Remember, seeing your abs is about low body fat. Low body fat is about burning calories and creating a calorie deficit. You create a calorie deficit by increasing the number of calories you burn and/or decreasing the amount of calories you take in from food. Increasing intensity is one way to burn more calories in less time. NOTE: To reach the “ripped” 3.7% body fat level, suggestions are 7 days a week for 30-45 minutes per session, in addition to 4 weight training workouts per week.
7 Nutrition Secrets for Great Abs
That leads us to nutrition. Many people say that “abdominals are made in the kitchen, not in the gym,” and there’s a lot of truth to that. You can do thousands of reps of ab work every week, but if your nutrition is not in order, you can forget about getting a great set of 6-pack abs.
Here are 7 nutrition secrets for great abs:
1. Eat about 15-20% below your calorie maintenance level. If you use a more aggressive calorie deficit of 25-30%, then do not keep calories too low for too long; increase your calories to maintenance or maintenance +10-15% 1-2 days per week.
2. Spread your calories into 5-6 smaller meals instead of 2-3 big ones. Be very conscious of portion size.
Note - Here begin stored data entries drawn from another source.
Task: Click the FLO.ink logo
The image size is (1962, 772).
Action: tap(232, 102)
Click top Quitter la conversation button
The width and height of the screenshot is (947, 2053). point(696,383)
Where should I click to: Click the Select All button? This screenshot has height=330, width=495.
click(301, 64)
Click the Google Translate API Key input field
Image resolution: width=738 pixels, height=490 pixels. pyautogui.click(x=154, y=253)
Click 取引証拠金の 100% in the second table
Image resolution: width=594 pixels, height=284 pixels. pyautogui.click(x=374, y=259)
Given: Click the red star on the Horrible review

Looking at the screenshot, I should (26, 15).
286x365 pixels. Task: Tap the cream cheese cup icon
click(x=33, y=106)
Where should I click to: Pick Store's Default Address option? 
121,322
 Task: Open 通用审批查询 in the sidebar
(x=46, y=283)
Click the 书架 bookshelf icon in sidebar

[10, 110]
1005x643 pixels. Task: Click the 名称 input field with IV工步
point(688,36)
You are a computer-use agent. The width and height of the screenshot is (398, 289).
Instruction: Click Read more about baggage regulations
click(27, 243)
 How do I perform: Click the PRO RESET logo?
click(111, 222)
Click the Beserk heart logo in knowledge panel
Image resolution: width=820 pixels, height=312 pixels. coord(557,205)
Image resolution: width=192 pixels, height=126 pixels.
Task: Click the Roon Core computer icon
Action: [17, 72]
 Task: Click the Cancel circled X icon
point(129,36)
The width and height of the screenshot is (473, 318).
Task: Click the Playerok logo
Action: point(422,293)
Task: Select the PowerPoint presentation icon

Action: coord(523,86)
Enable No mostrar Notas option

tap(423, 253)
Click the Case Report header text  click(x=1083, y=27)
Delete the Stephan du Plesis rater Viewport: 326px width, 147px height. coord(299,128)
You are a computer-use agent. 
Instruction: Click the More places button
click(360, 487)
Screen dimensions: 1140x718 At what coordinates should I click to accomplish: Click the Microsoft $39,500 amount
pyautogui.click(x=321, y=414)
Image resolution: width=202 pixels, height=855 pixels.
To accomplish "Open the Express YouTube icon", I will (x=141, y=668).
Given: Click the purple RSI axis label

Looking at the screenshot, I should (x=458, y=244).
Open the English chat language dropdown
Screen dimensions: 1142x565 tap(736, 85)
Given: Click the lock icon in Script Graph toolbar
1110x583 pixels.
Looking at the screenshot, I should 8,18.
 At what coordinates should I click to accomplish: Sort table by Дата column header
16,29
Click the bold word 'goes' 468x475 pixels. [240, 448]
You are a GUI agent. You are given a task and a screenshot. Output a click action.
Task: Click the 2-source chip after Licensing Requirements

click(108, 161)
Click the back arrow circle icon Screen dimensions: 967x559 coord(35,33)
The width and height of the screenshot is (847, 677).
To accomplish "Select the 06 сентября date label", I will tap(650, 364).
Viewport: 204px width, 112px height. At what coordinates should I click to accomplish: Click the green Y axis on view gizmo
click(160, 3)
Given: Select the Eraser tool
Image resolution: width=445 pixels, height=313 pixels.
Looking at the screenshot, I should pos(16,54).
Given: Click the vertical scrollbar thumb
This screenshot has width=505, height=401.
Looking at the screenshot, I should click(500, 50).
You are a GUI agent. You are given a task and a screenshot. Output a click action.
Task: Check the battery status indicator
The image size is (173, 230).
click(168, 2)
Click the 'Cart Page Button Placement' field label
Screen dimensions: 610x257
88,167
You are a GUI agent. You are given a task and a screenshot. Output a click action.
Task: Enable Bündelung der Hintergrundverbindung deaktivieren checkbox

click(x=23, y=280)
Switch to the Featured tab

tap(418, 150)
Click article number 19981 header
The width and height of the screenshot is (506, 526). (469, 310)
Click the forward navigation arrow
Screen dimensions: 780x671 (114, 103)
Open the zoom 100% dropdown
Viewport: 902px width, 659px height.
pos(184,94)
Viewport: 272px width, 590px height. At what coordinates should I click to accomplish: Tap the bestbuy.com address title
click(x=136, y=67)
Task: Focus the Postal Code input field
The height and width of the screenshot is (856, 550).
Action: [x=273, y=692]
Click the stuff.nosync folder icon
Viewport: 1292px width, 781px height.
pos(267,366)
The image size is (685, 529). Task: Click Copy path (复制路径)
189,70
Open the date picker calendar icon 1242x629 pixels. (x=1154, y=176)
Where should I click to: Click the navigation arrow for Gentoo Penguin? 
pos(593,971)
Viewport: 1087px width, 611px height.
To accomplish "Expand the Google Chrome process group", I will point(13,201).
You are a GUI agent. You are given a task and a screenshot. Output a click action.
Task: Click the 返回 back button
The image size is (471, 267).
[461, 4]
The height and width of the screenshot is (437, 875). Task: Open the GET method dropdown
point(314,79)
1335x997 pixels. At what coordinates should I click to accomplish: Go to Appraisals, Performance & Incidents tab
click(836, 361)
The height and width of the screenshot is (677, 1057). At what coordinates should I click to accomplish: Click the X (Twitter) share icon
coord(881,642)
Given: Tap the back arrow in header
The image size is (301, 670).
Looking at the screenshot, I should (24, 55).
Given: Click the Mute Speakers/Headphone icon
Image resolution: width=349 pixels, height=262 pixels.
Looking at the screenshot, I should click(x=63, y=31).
If you eat too much of anything (even “healthy” food), you can say goodbye to your abs. Period.
3. Eat a source of complete, high quality lean protein with each meal (egg whites, lean meat, fish, protein powder, etc.)
4. Choose natural, complex carbs such as vegetables, oatmeal, yams, potatoes, beans, brown rice and whole grains. Start with approximately 50% of your calories from natural carbs and reduce carbs slightly (especially late in the day) if you are not losing fat.
5. Avoid refined, simple carbs that contain white flour or white sugar.
6. Keep total fats low and saturated fats low. Aim for 20% of your total calories from fat (and no more than 30%). A little bit of “good fat” like flaxseed oil, fish fat, nuts and seeds, and so on, is better than a no-fat diet. Essential fatty acids actually assist the fat burning process.
7. Drink plenty of water—a gallon a day is a good ballpark to shoot for if you are physically active. 1000 or more reps of daily ab work is an amazing feat of endurance, but that’s not how you get visible, 6-pack abs! If you were to do 1,000 reps of ab exercises every day, you would have outstanding development in your abdominal muscles and you would definitely have great muscular endurance. Unfortunately, if your abs are covered up with a layer of fat, you will never see them even if you do 10,000 reps a day!